Vodafone’s flagship 4G tariff, Red 4G, will offer customers a choice between a service with Sky Sports Mobile that allows them to stream live sport (usually priced at £4.99 per month) or a Spotify Premium account (which usually retails at £9.99 per month). As headline offers, these appear rather attractive: two well known services that many consumers no doubt already pay for. “Vodafone could actually save me money here,” says Mr Imaginary Customer.
The inclusive sports and music bundles are only available to customers spending a reasonable amount with Vodafone: on Red 4G-ready 12-month SIM only tariffs of £26 per month or over, on 24-month Red 4G-ready handset tariffs worth £34 per month or over, or 12-month Red 4G-ready handset tariffs worth £52 per month or over.
Customers on those cheapest-available plans – the three options mentioned above – may be left in the red if they don’t pay attention to their T&Cs, however. Yes, they’ll receive either Spotify Premium or Sky Sports Mobile for free, but only for the first six months, after which time they’ll be charged the usual RRP for the services in their bills.
Such a crucial detail that could be overlooked by some customers in the T&Cs turns what seemed like a unique proposition into an introductory promotion. Vodafone must ensure it has more content add-ons in store for its early 4G adopters once those six months are up to keep them sweet.

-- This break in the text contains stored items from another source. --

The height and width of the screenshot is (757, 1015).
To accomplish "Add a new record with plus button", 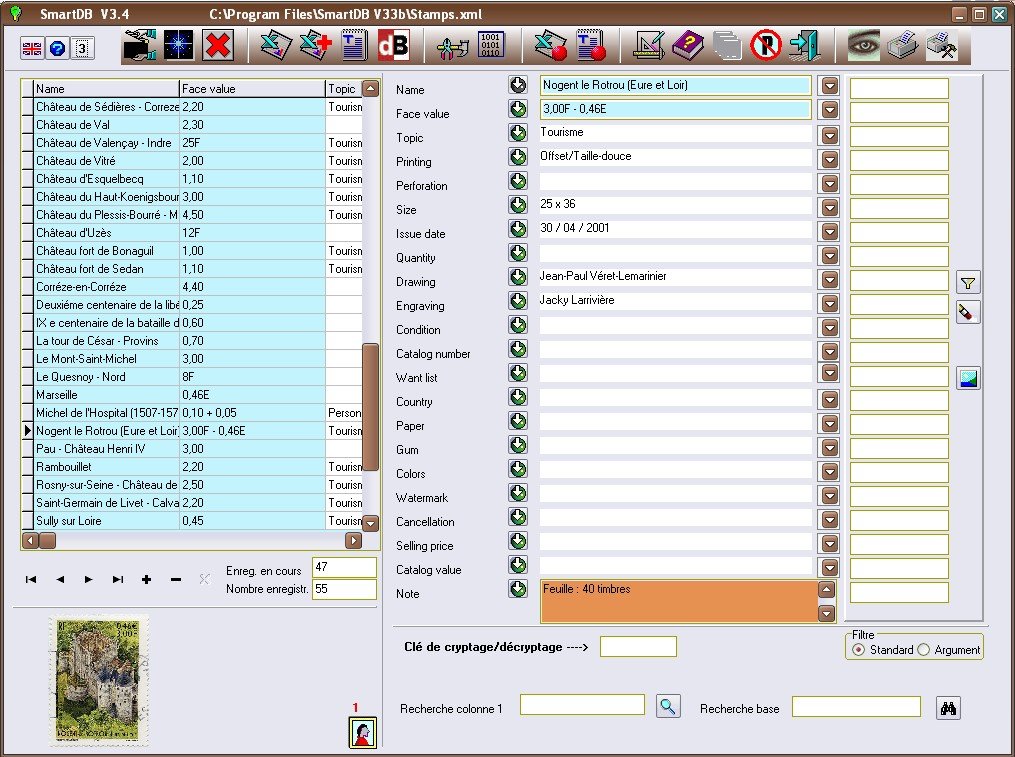I will pyautogui.click(x=147, y=580).
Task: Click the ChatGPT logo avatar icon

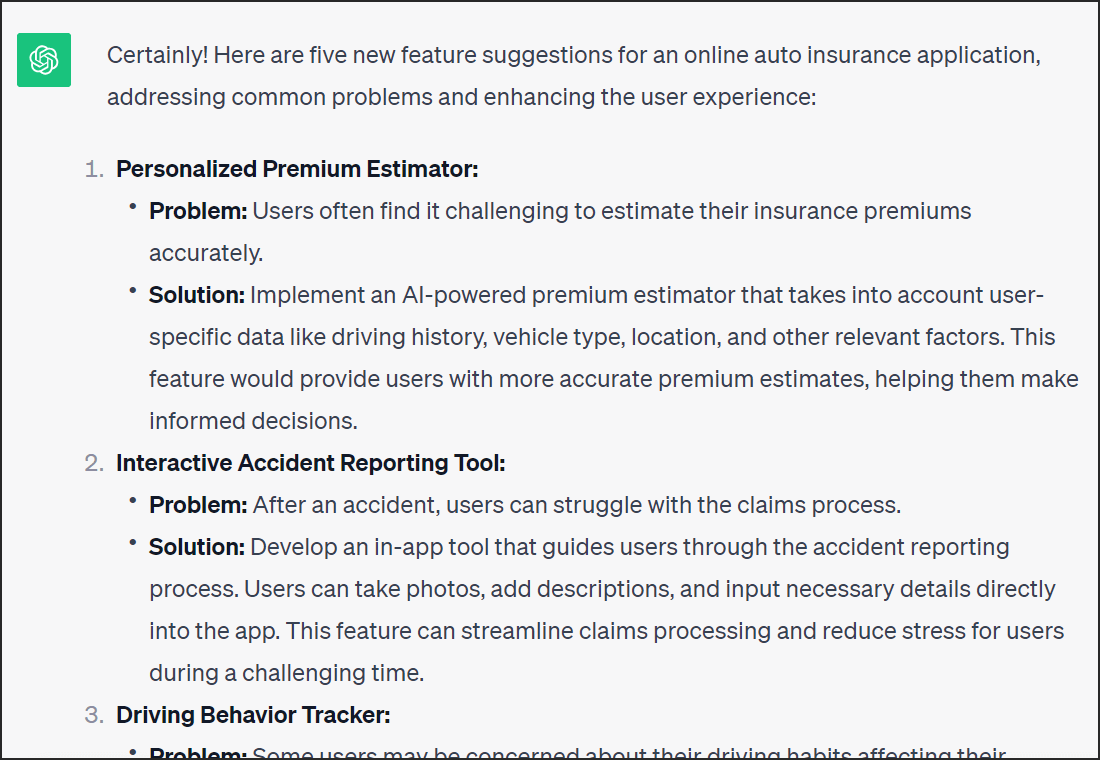Action: pyautogui.click(x=43, y=60)
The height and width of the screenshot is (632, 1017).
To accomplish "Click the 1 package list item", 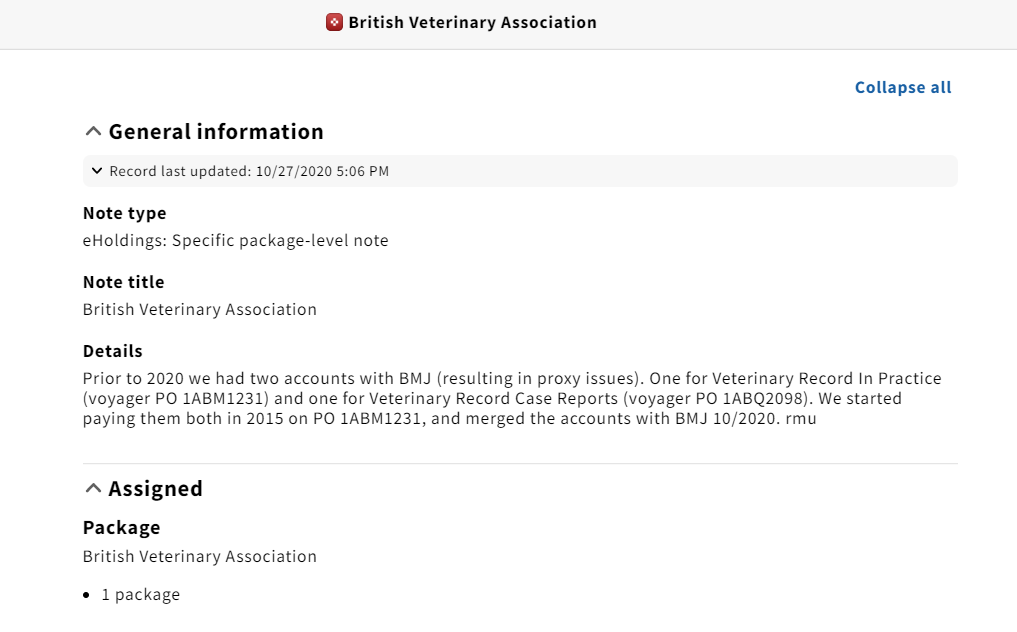I will [141, 595].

Rival EE isn’t tantalising its customers on the lowest tariffs with inclusive content. It offers a choice of either Deezer Mobile, two games downloads, or access to 19 live TV channels only to customers paying £41 per month or more. The offer lasts for the duration of a customer’s contract and once those months are up, EE won’t charge any extra unless a customer chooses to downgrade their deal. That said, at £41 per month, most customers would expect something extra bundled in to their contracts.
O2 has yet to lay all its 4G cards on the table, although it has hinted that music will be “at the centre of its launch” and it looks as though such services may only be available for a contract’s duration and charged-for thereafter. Three, meanwhile, is not understood to be going big on 4G at all and has already given its rivals a poke in the eye by promising not to charge customers extra for upgrading them on to the new spectrum.

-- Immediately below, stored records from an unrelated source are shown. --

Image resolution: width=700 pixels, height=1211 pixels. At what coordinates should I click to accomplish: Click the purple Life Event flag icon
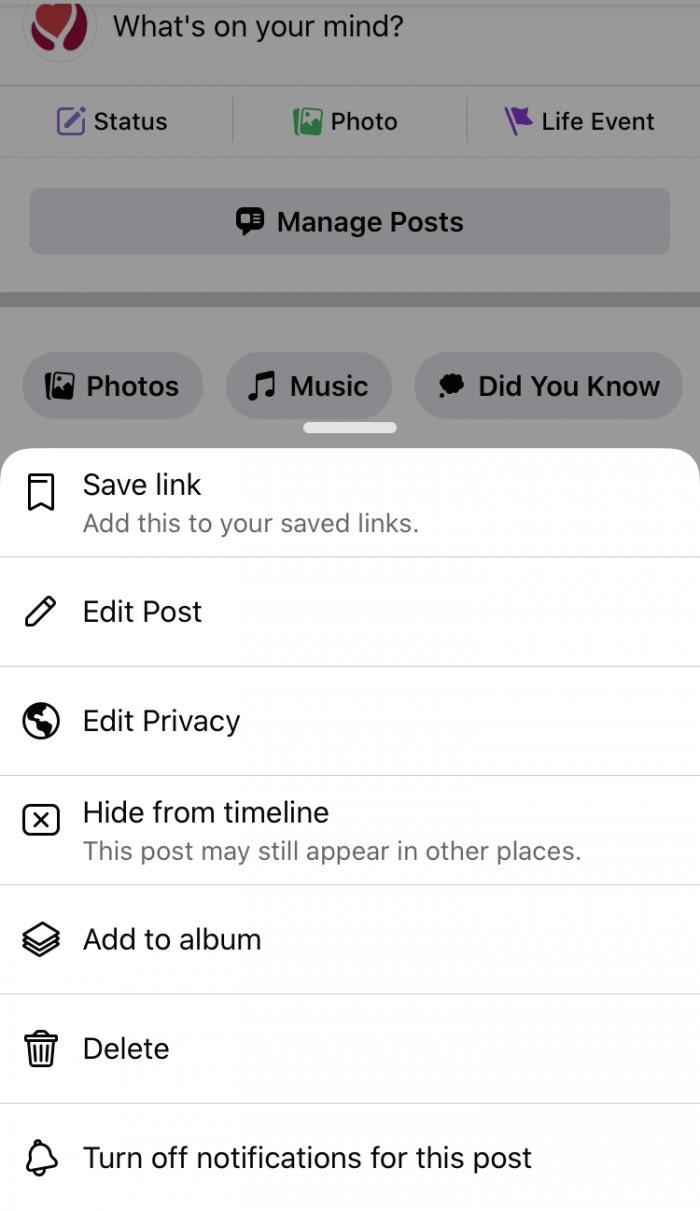(519, 120)
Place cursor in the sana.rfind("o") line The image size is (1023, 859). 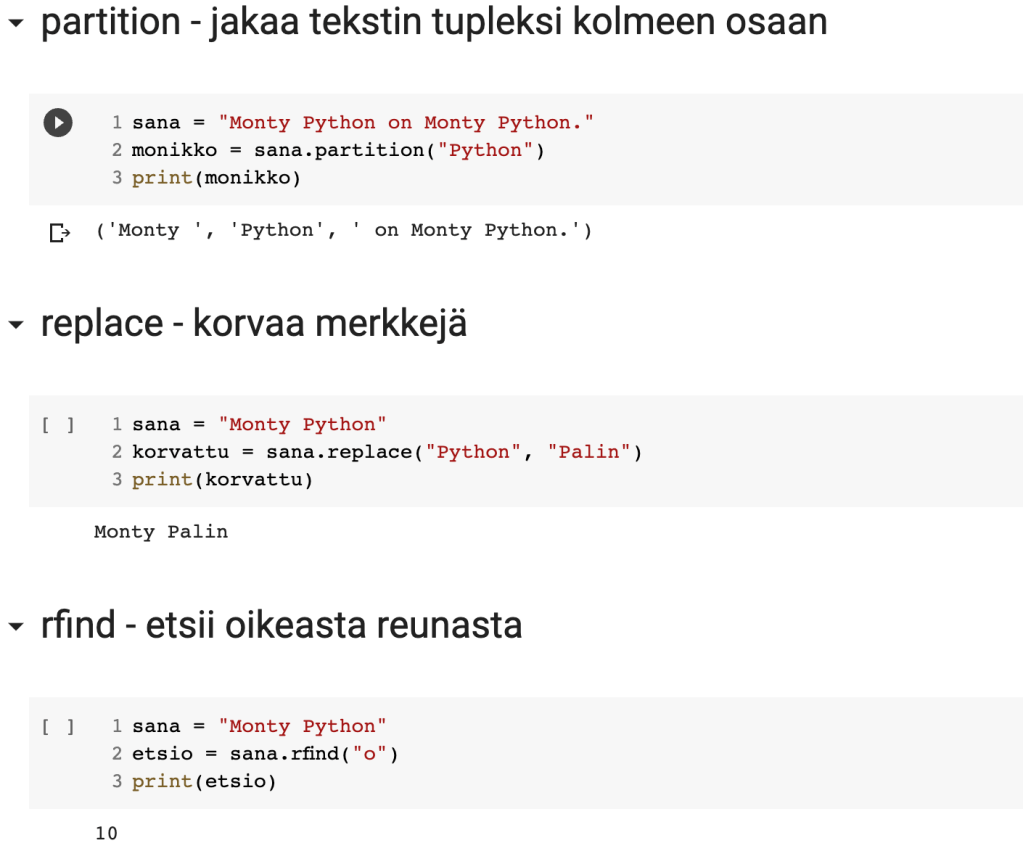click(265, 754)
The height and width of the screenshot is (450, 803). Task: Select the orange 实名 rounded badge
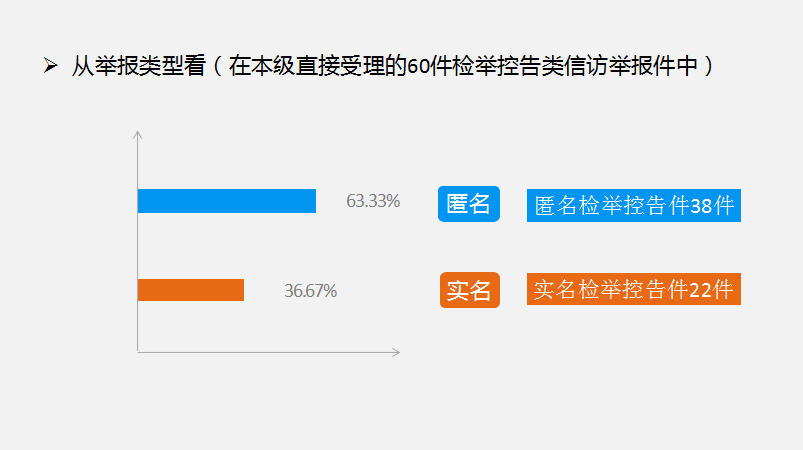click(469, 291)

As I’ve already mentioned in previous missives, 4G itself is a dull concept. The vast majority of consumers are unlikely to notice – or care – about iterative improvements to speed, connectivity and network coverage, especially if they have to pay more for it.
To win the 4G fight, operators need to lead on tangible benefits – and content is certainly a good start. They must be careful, however, that seductive deals don’t come with stings in their tails if they are to keep their lucrative 4G customers on side for the long-term.